# Big cleaning of my greenhouse



## JeanLux (Jul 18, 2008)

Every year, at the start of summer with temperatures allowing to swap out most of my orchids, I have a rather frustrating cleaning enterprise conc. my greenhouse, that I want to illustrate with some pictures. 

The windows having become +/- opaque due to algae have to be treated with the high pressure cleaner in a first workstep and then finalized with sponge :drool:. Of course after this procedure the light coming into the gh seems to have doubled.
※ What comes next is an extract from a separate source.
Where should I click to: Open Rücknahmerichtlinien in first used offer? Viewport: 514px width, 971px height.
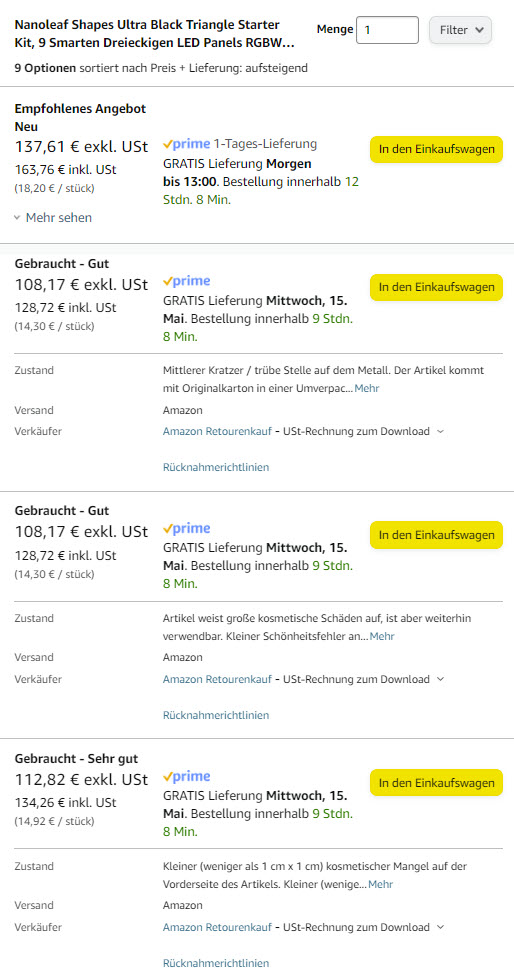216,467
The action shows a lot of plants to be repotted or resized (Vandas), and others to be disposed of !! 

The almost finished process took me several days, a large part of the plants spent several nights outside.

Frustrating is the conclusion that part of the plants, that were in the gh, will no more fit inside after this operation!!!

- Vandas before evacuation:







- part of plants outside: 






- Ansellia, and Phrag. 'Sorcerer's Apprentice' before repotting






- the working tool during the exercise:






- inside enduring the undirect, but monster watering






- Paphs after reinstallation, the plant with blue tag is haynaldianum album just starting a flower spike!!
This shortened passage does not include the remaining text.